• _Records to process_
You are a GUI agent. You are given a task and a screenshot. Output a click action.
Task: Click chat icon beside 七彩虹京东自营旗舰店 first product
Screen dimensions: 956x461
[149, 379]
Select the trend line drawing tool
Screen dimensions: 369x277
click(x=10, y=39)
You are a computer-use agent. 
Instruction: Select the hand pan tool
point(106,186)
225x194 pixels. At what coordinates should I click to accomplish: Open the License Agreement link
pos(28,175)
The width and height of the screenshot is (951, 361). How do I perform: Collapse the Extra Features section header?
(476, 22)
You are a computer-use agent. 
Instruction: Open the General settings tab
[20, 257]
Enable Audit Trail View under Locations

* * *

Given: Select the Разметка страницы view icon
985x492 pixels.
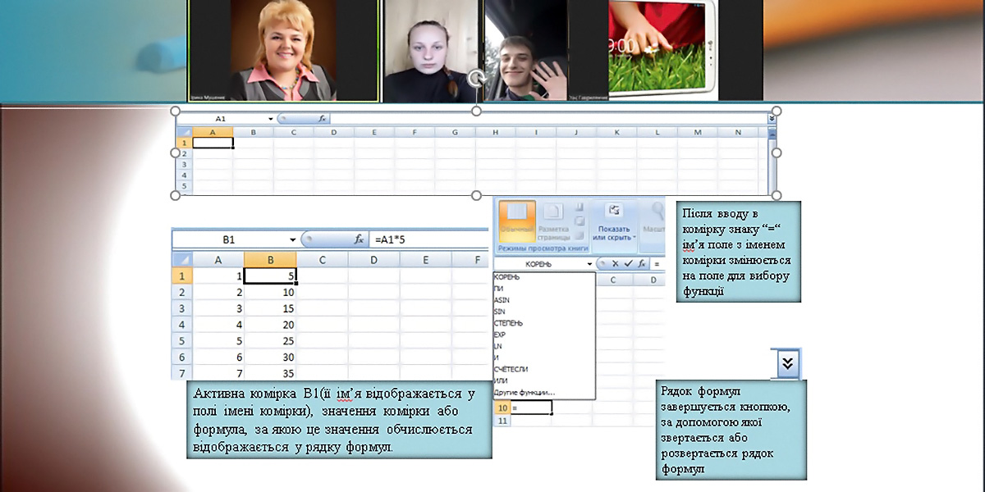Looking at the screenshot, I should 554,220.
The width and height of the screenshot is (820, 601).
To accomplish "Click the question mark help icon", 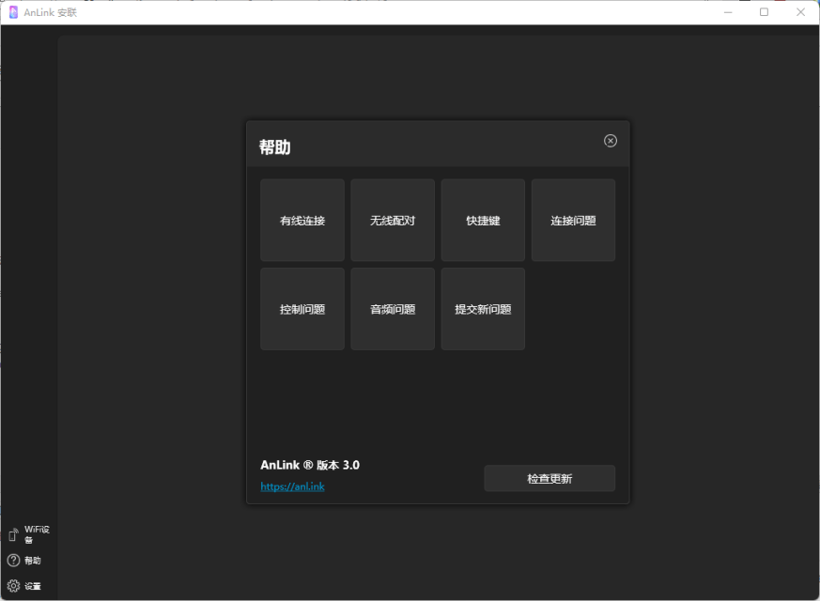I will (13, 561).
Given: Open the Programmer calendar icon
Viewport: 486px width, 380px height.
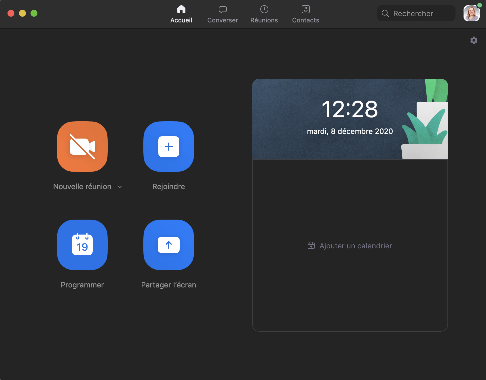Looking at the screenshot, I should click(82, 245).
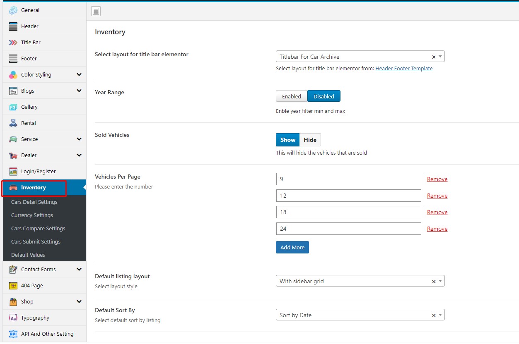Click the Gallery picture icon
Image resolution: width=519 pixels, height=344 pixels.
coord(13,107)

• _The exercise_
Please change "computer-use agent" to "screen assistant" in the lines starting with the one that contains "You are a GUI" and ending after the one that contains "Enable Audit Trail View under Locations", and reproduce those lines with nothing else altered.

• _In response_
You are a GUI agent. You are given a task and a screenshot. Output a click action.
Task: Click chat icon beside 七彩虹京东自营旗舰店 first product
Screen dimensions: 956x461
[149, 379]
Select the trend line drawing tool
Screen dimensions: 369x277
click(x=10, y=39)
You are a screen assistant. 
Instruction: Select the hand pan tool
point(106,186)
225x194 pixels. At what coordinates should I click to accomplish: Open the License Agreement link
pos(28,175)
The width and height of the screenshot is (951, 361). How do I perform: Collapse the Extra Features section header?
(476, 22)
You are a screen assistant. 
Instruction: Open the General settings tab
[20, 257]
Enable Audit Trail View under Locations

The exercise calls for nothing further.